Immunoaffinity capillary electrophoresis as a powerful strategy for the quantification of low-abundance biomarkers, drugs, and metabolites in biological matrices

• Published in: Electrophoresis Vol. 29; no. 16; pp. 3259 - 3278
• Main Authors: Guzman, Norberto A, Blanc, Timothy, Phillips, Terry M
• Format: Journal Article
• Language: English
• Published: Weinheim Wiley-VCH Verlag 01.08.2008; WILEY-VCH Verlag; WILEY‐VCH Verlag
• Subjects: Affinity capillary electrophoresis; Analyte concentrator; Antibodies - immunology; Biomarkers; Electrophoresis, Capillary - instrumentation; Electrophoresis, Capillary - methods; Immunoaffinity capillary electrophoresis; Pharmaceutical Preparations - analysis; Proteomics; Solid-phase extraction
• ISSN: 0173-0835; 1522-2683
• DOI: 10.1002/elps.200800058

In the last few years, there has been a greater appreciation by the scientific community of how separation science has contributed to the advancement of biomedical research.
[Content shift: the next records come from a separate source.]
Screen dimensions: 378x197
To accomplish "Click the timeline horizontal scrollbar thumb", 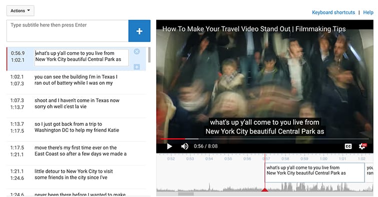I will click(x=186, y=194).
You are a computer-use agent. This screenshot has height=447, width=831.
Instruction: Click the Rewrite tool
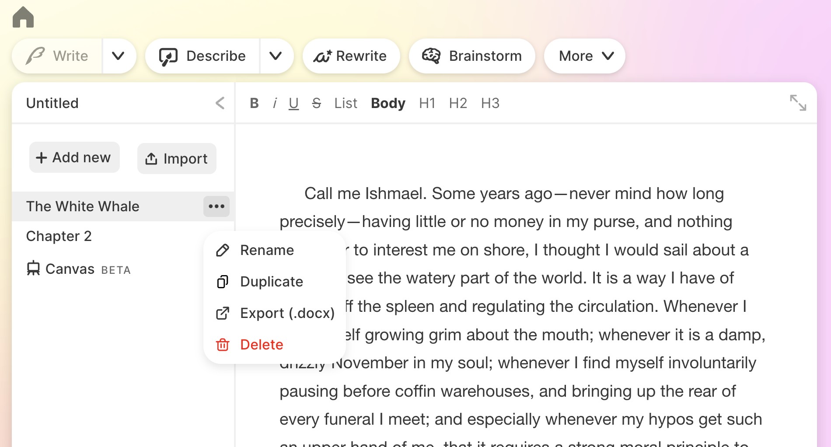pos(351,56)
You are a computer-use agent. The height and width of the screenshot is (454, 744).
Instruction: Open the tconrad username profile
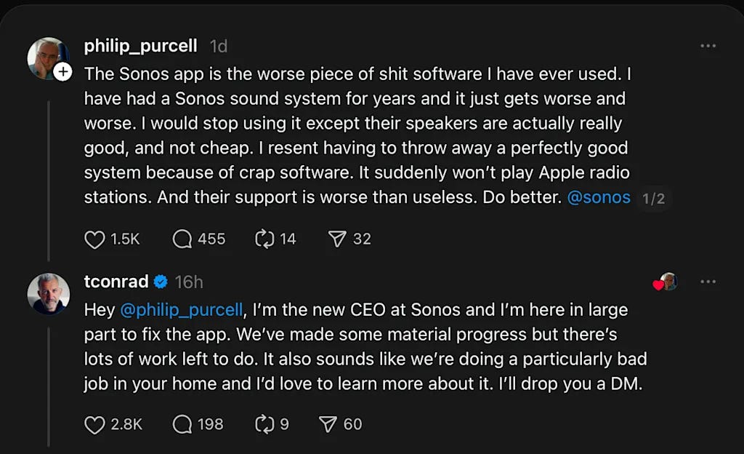116,282
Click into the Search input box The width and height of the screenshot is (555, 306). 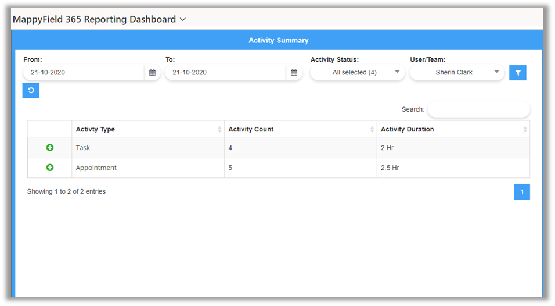click(x=478, y=109)
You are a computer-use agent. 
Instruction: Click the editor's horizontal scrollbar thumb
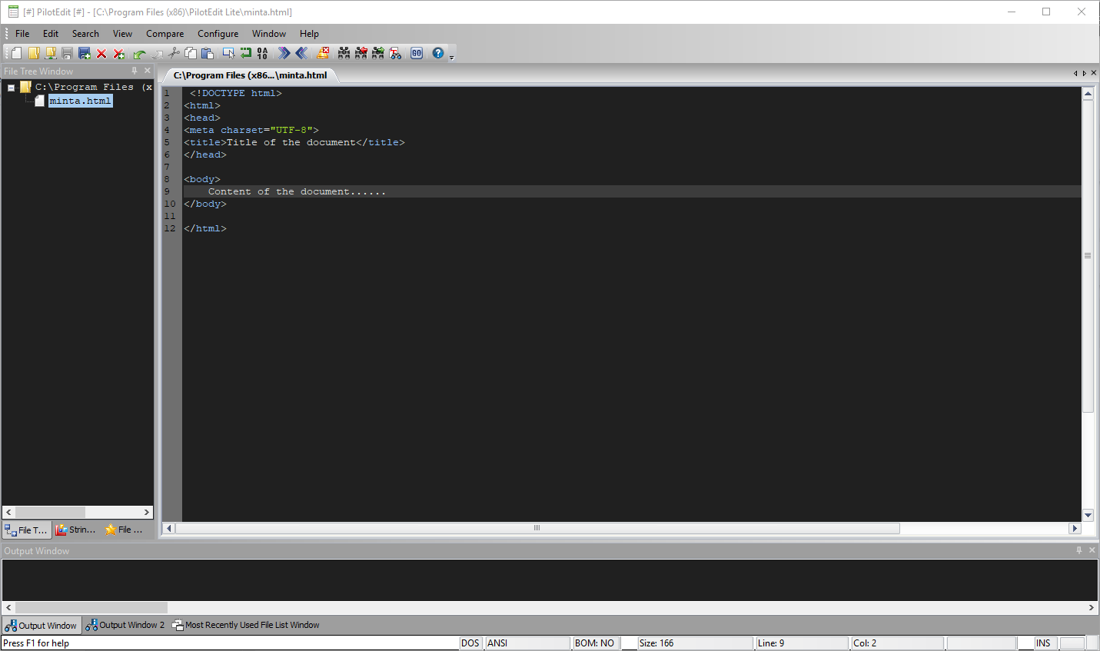click(537, 528)
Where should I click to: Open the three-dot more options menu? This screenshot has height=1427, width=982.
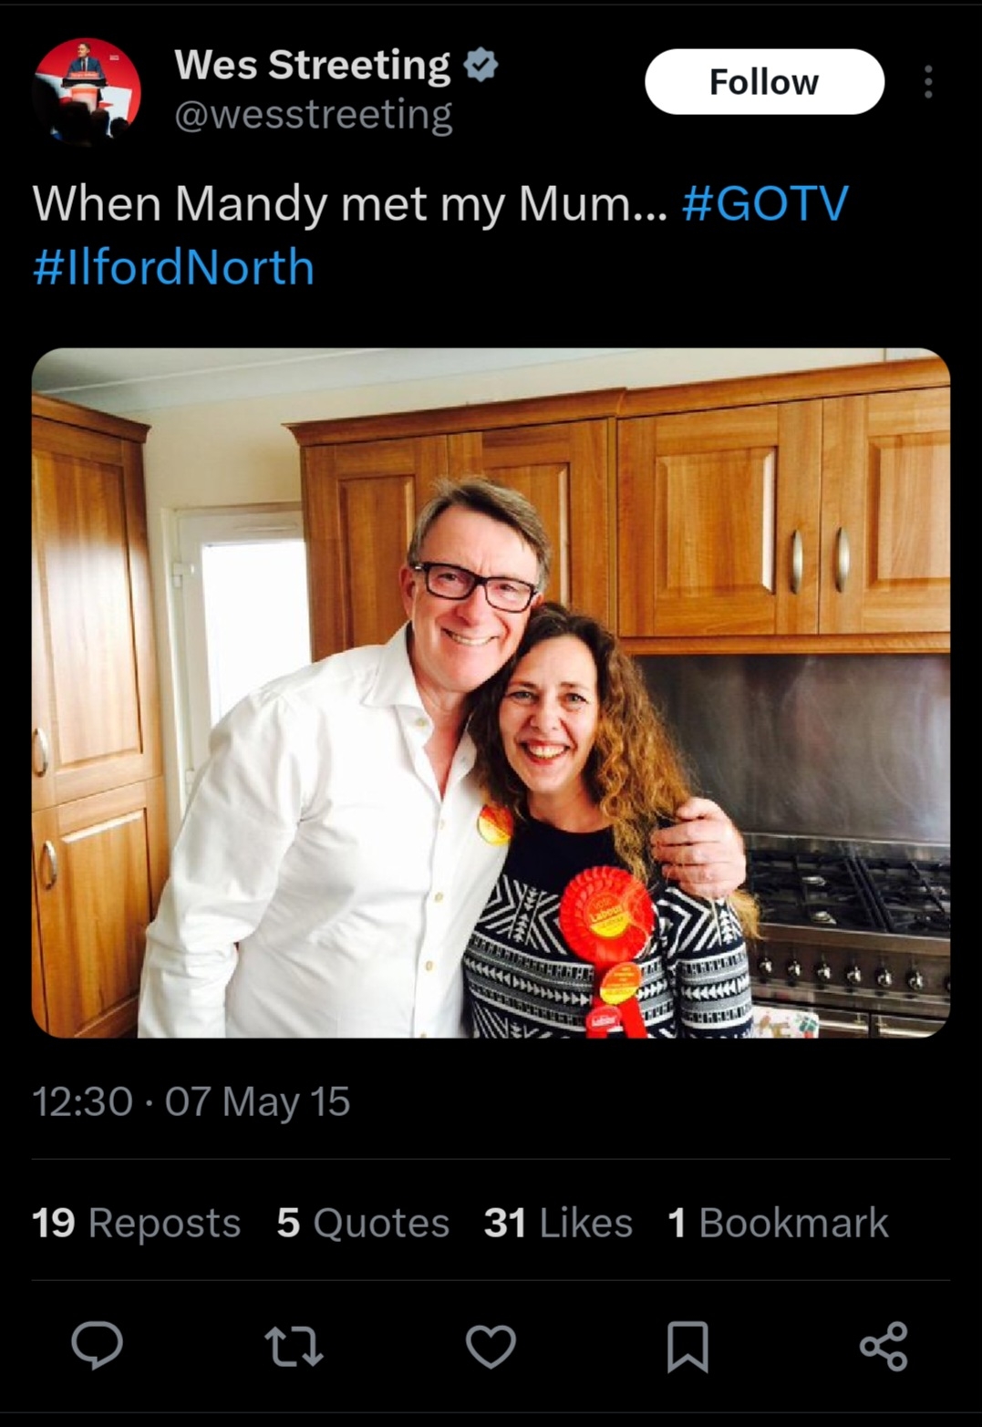[x=928, y=82]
Despite past contributions in facilitating several biomedical breakthroughs, separation sciences still urgently need the development of improved methods for the separation and detection of biological and chemical substances. In particular, the challenging task of quantifying small molecules and biomolecules, found in low abundance in complex matrices (e.g., serum), is a particular area in need of new high-efficiency techniques. The tandem or on-line coupling of highly selective antibody capture agents with the high-resolving power of CE is being recognized as a powerful analytical tool for the enrichment and quantification of ultra-low abundance analytes in complex matrices. This development will have a significant impact on the identification and characterization of many putative biomarkers and on biomedical research in general. Immunoaffinity CE (IACE) technology is rapidly emerging as the most promising method for the analysis of low-abundance biomarkers; its power comes from a three-step procedure: (i) bioselective adsorption and (ii) subsequent recovery of compounds from an immobilized affinity ligand followed by (iii) separation of the enriched compounds. This technology is highly suited to automation and can be engineered to as a multiplex instrument capable of routinely performing hundreds of assays per day. Furthermore, a significant enhancement in sensitivity can be achieved for the purified and enriched affinity targeted analytes. Thus, a compound that exists in a complex biological matrix at a concentration far below its LOD is easily brought to well within its range of quantification. The present review summarizes several applications of IACE, as well as a chronological description of the improvements made in the fabrication of the analyte concentrator-microreactor device leading to the development of a multidimensional biomarker analyzer.